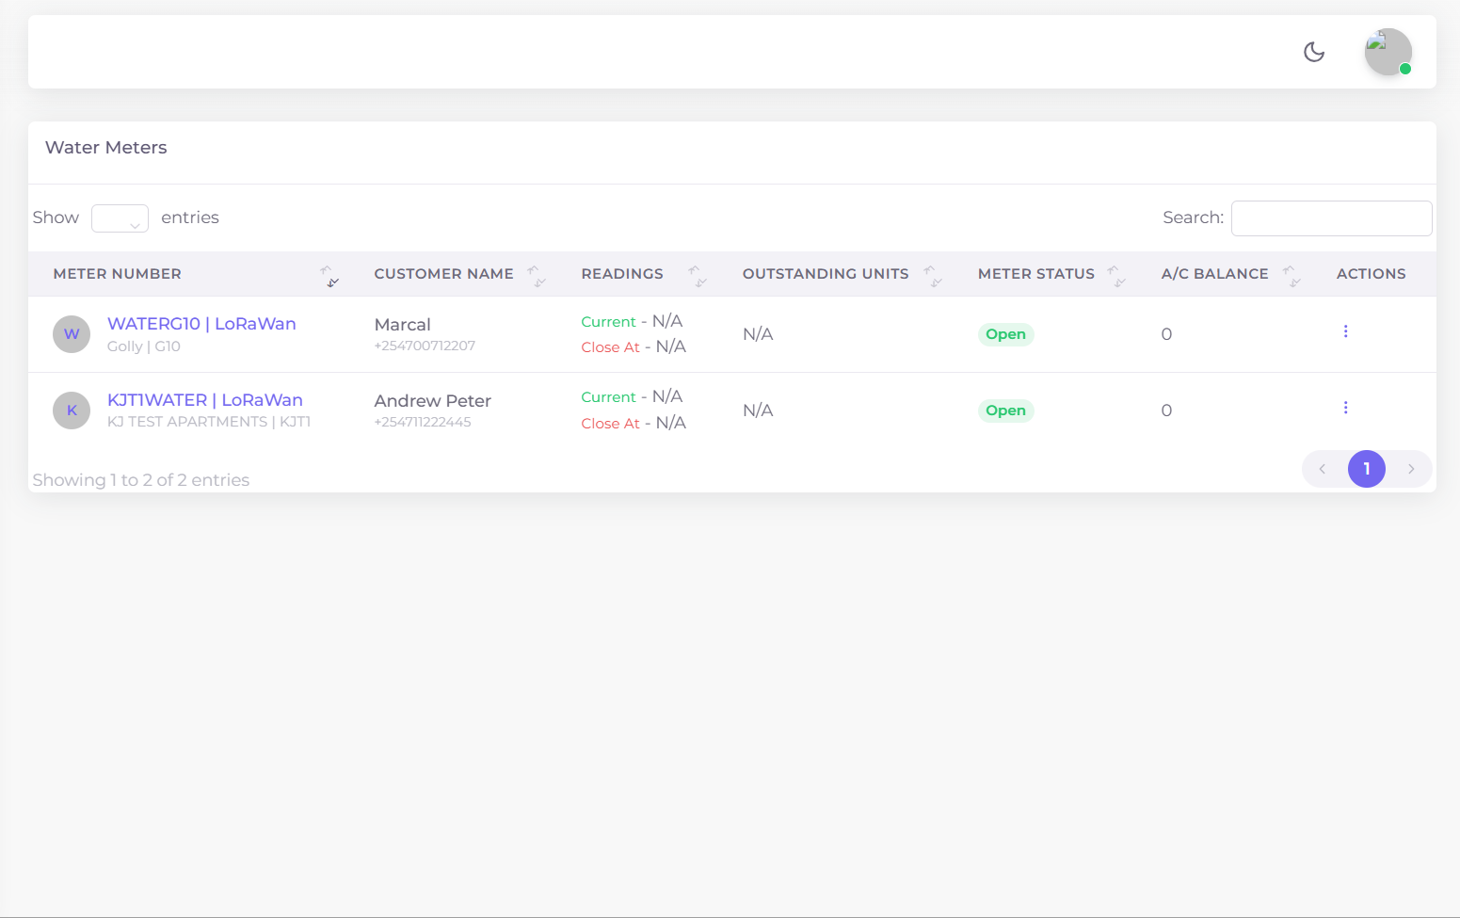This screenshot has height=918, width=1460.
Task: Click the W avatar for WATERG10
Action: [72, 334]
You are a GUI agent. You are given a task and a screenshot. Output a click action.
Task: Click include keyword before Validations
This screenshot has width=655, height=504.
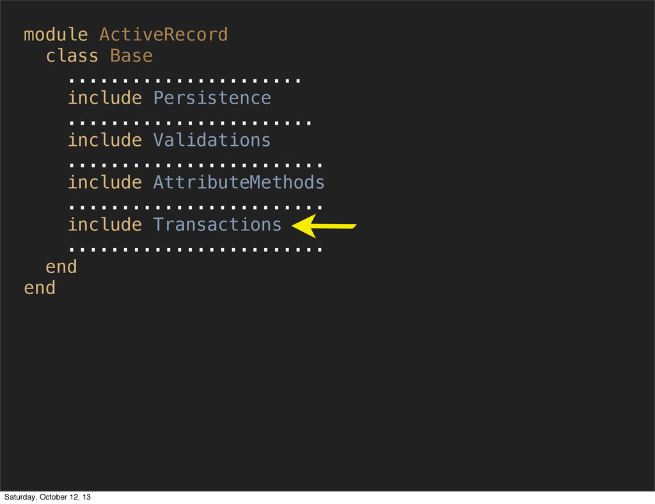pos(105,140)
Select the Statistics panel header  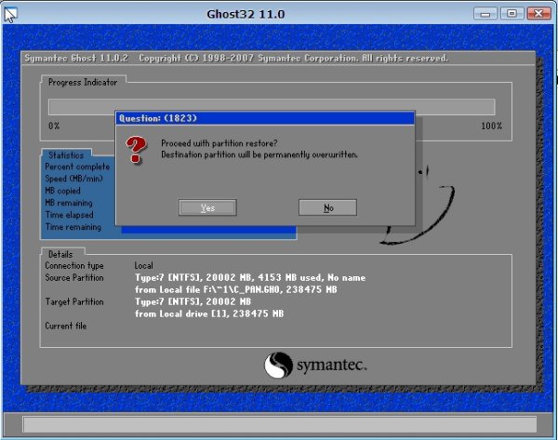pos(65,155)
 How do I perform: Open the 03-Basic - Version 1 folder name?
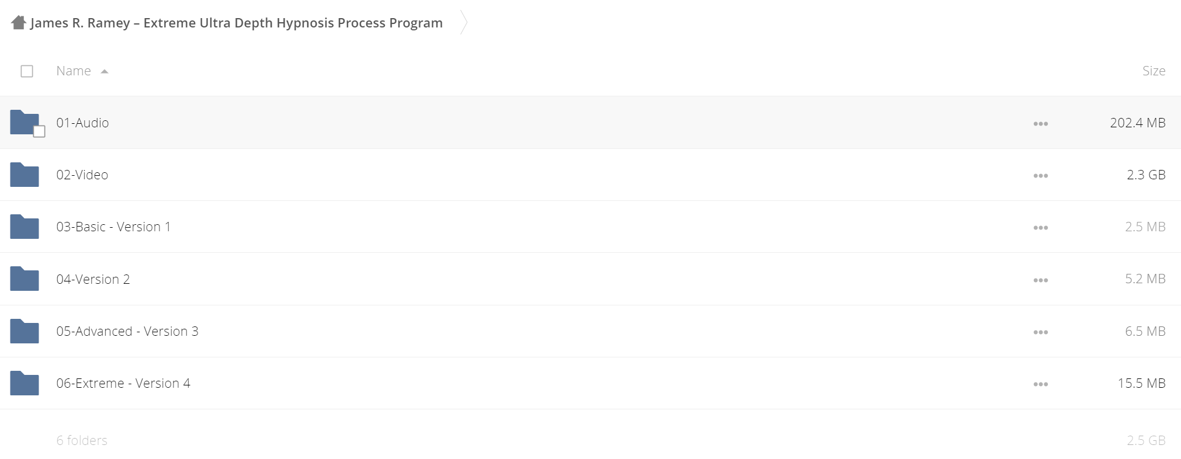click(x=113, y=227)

WRITTEN REQUEST:
Rewrite the records from the line with "How do I perform: Open" through the end, replacing "folder name" with "directory name" and leaving everything else unchanged. Leave the pictures out.

THE SOLUTION:
 How do I perform: Open the 03-Basic - Version 1 directory name?
click(x=113, y=227)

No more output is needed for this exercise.